Comb through the entries for "computer" and pull out each line that holds it.
=-=-=
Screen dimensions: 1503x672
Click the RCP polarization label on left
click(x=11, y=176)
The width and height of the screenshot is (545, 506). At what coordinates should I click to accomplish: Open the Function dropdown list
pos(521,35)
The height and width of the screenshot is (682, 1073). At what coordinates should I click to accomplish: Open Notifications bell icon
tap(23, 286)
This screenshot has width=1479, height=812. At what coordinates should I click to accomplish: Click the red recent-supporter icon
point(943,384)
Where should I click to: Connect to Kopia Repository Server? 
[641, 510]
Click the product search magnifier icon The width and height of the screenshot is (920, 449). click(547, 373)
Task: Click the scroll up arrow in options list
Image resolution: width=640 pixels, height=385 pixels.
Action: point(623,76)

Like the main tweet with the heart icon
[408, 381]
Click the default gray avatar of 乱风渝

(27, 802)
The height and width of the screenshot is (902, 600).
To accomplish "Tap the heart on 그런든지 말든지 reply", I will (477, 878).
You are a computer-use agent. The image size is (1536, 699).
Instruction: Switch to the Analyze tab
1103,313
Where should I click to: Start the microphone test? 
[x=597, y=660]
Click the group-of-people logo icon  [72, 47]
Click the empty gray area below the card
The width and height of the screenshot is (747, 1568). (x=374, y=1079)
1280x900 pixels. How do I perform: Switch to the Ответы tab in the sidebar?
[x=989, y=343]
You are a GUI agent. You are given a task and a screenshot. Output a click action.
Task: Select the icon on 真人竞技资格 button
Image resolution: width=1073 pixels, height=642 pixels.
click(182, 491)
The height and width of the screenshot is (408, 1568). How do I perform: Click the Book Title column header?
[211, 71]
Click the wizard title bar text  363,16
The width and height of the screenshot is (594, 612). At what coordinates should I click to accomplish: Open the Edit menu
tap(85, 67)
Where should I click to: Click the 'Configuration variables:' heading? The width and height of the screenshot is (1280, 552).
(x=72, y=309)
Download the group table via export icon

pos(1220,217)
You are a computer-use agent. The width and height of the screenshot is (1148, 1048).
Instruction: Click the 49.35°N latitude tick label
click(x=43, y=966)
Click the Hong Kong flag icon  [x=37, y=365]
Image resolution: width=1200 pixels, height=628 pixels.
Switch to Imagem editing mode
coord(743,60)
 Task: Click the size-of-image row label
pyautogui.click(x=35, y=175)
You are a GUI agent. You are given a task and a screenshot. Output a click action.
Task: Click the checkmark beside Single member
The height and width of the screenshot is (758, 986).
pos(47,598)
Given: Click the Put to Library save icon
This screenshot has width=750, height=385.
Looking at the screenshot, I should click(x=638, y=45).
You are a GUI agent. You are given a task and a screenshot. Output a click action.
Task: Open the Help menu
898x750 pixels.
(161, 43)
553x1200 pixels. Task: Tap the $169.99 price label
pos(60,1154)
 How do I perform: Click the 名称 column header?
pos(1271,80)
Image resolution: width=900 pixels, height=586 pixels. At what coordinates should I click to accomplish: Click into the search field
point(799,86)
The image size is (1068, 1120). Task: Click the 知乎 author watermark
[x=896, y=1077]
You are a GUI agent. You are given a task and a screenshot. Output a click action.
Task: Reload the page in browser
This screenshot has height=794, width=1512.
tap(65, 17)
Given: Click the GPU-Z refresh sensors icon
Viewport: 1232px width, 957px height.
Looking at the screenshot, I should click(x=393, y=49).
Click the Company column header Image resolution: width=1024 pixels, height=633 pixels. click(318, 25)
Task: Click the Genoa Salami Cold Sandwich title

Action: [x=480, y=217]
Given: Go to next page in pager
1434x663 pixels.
=-=-=
**EXERCISE OUTPUT**
You are a computer-use agent. The image size is (1536, 699).
You are a computer-use agent. The width and height of the screenshot is (1148, 1048).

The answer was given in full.